Dataset entries
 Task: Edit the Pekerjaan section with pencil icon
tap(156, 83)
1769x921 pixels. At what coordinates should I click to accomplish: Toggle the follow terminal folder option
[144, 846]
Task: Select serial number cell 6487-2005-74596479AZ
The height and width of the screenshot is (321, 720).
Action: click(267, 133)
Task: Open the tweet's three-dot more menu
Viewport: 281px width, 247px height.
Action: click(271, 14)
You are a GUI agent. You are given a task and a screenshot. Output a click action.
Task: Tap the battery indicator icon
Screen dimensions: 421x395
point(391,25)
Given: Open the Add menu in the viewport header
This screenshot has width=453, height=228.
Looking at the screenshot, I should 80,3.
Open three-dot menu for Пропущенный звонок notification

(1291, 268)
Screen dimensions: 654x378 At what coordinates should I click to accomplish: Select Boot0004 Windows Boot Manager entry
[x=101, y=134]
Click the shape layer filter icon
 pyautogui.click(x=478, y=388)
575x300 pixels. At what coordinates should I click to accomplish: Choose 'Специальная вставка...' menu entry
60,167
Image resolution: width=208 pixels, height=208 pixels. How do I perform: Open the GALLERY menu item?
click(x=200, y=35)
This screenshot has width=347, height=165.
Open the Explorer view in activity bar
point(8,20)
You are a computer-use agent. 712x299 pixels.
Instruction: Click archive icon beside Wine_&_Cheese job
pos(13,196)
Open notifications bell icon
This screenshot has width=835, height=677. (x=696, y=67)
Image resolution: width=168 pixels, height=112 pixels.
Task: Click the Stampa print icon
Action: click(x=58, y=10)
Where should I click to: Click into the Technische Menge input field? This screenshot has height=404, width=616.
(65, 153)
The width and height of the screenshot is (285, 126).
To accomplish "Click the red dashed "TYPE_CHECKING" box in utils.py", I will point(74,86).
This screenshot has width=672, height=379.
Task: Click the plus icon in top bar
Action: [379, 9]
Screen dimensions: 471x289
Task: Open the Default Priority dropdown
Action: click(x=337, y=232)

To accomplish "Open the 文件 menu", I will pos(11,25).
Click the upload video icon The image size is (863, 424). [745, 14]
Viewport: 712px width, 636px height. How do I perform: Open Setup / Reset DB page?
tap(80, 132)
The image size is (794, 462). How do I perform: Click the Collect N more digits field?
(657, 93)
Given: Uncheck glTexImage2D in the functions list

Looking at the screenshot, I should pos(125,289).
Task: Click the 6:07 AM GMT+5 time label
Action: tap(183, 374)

▶ _TASK PROMPT_: Each line above with the word "agent" needs to be copied.

▶ _ANSWER TO THIS EXERCISE_:
You are a GUI agent. You are given a task and a screenshot. Output a click action.
You are a computer-use agent. 712x299 pixels.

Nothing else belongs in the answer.